This, of course, often goes hand in hand with them being poor and having a tragic life, but is usually the single "event" that causes a character a particular issue to use as an excuse for something; either they're sick (like the heroine here), or an important friend/family member died, or they had some traumatic experience that's never explored or utilized and is instead slapped on haphazardously to make the heroine have a notion of complexity and emotional depth without any work--like them being kidnapped or assaulted or being responsible for a death off screen.
3) They all smoke weed or gamble or drink; some manner of addiction that's destructive but "cool." I don't see why being moody or tough or edgy means you need addictions and substance abuse problems, but it's bizarrely common in "edgy" protagonists. There are other ways teens can be destructive or act out that isn't addiction based.

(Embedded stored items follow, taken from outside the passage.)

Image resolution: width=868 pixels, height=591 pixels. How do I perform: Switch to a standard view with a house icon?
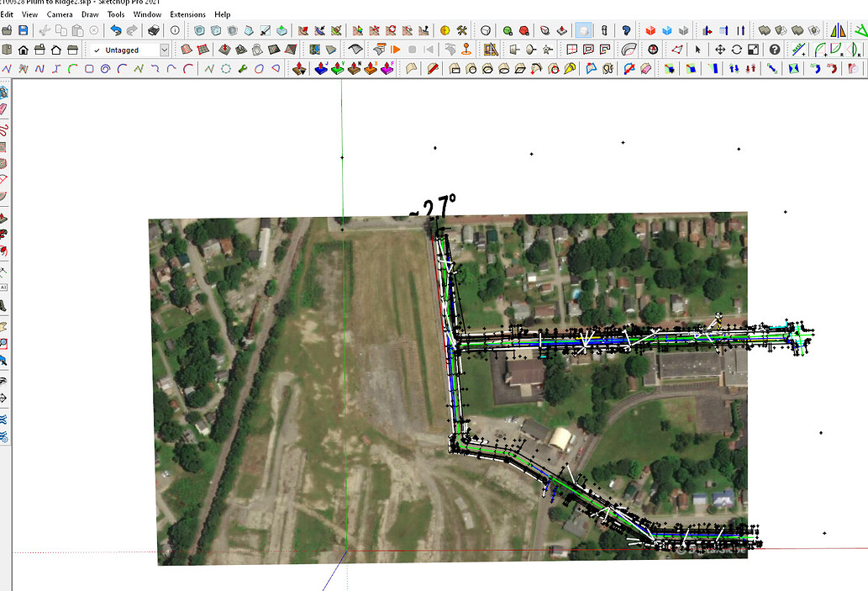click(x=21, y=48)
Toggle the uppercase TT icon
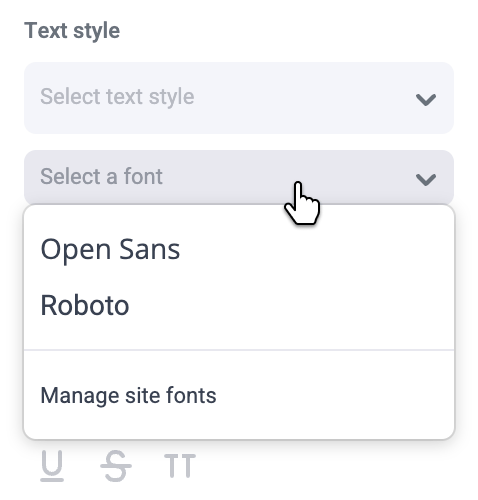The width and height of the screenshot is (478, 500). [x=180, y=466]
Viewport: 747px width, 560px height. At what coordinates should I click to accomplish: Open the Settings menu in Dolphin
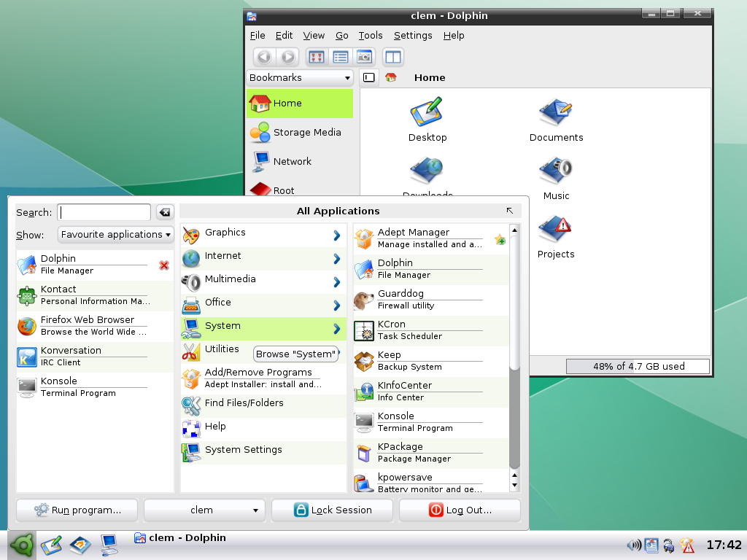point(412,35)
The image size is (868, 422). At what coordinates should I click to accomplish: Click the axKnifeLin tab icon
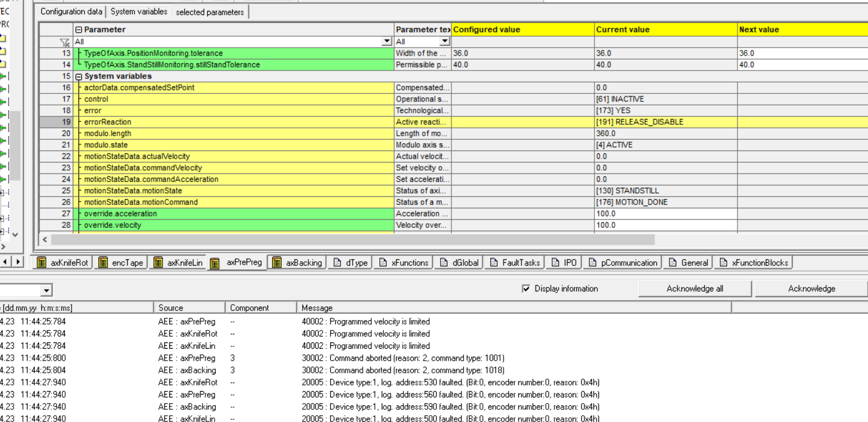point(158,263)

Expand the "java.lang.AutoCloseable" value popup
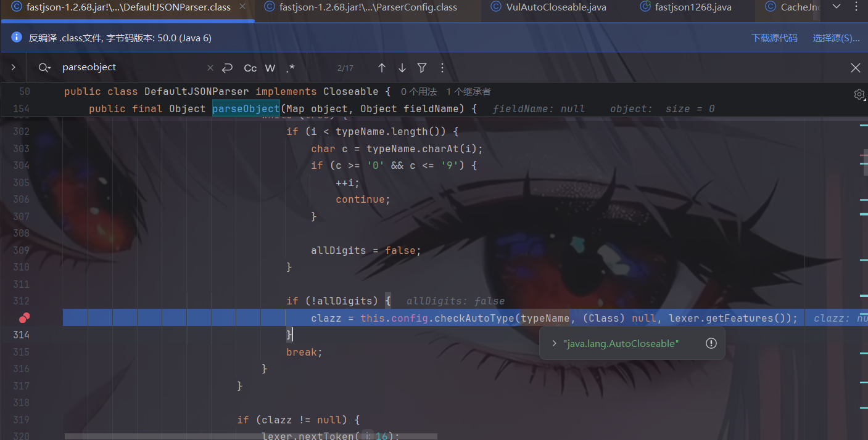[x=555, y=343]
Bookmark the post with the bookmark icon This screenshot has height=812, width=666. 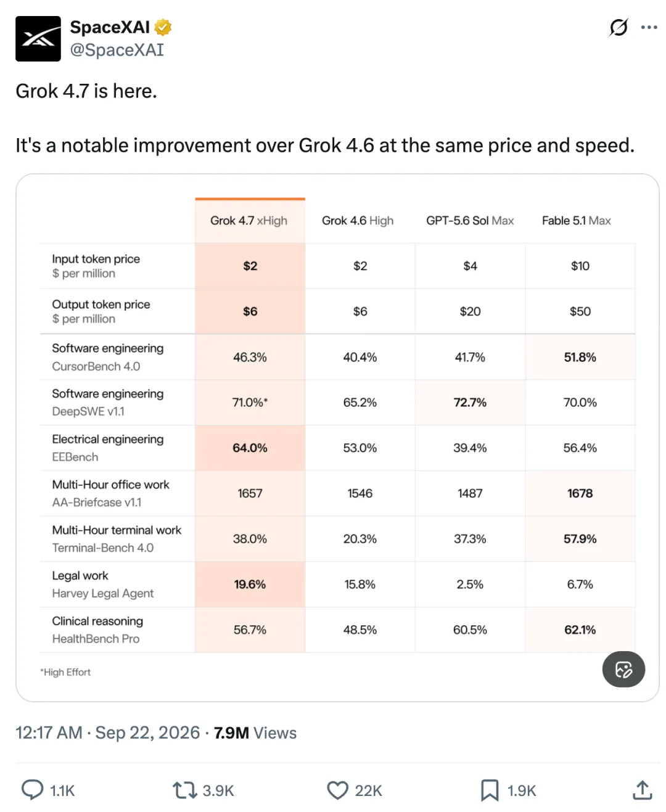point(490,790)
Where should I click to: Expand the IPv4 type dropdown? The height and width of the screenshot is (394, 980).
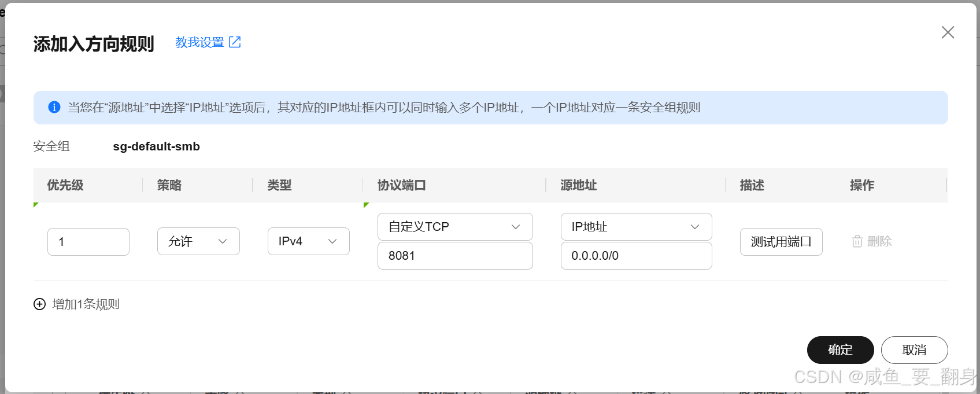tap(308, 241)
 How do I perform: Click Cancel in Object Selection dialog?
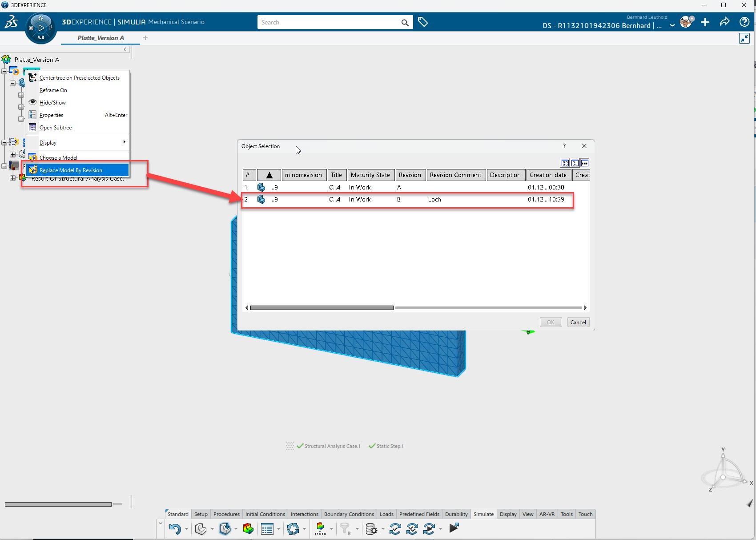tap(578, 322)
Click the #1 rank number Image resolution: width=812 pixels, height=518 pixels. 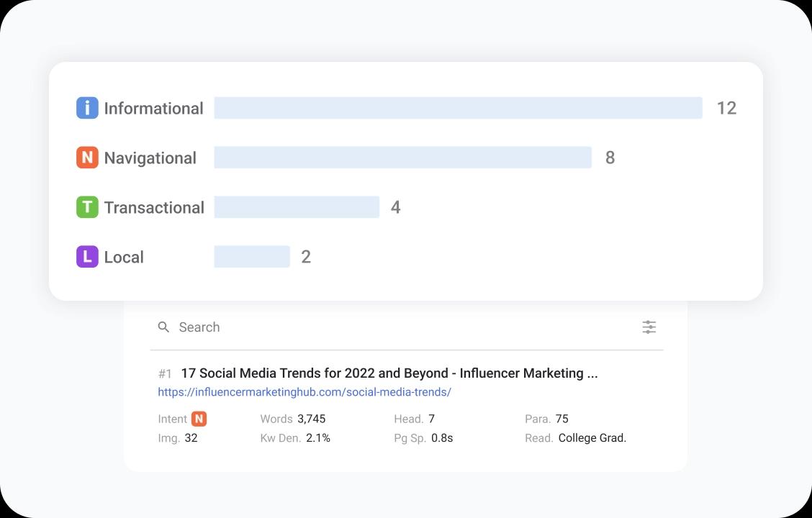[165, 373]

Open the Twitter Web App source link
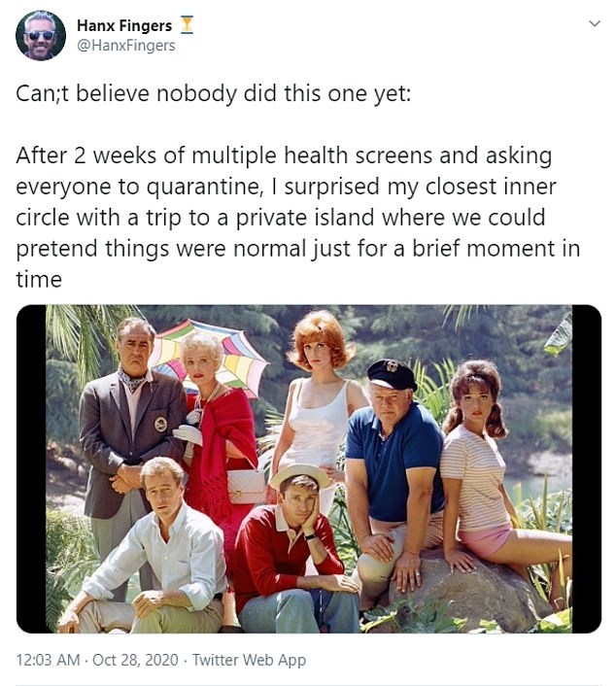(x=249, y=660)
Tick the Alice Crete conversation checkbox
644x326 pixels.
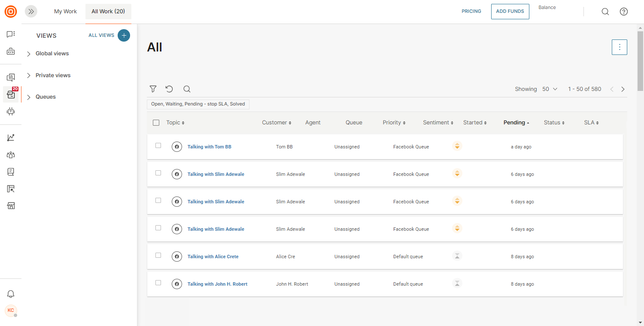click(158, 255)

4) They're all constantly horny all the time because "bad girls" are tough and edgy, so that means they're all sexual creatures who lost their virginity at 12 and love a good hard fuck with strangers despite being 16 years old and not really super physically or emotionally to the point of that making any sense. (Please chill on "sexual woman means she's bad/evil/tough/edgy/unconventional/etc." and also stop just making ANY heroine simperingly horny all the time in these books, especially for bullies who are hot.)
5) They do SUPER dumb shit, like a lot of heroines, but because the author is probably thinking with her own pussy and not her brain, she forgets that her ""tough"" heroine doesn't have the excuse of naivete to back them up anymore (as per my next bullet point).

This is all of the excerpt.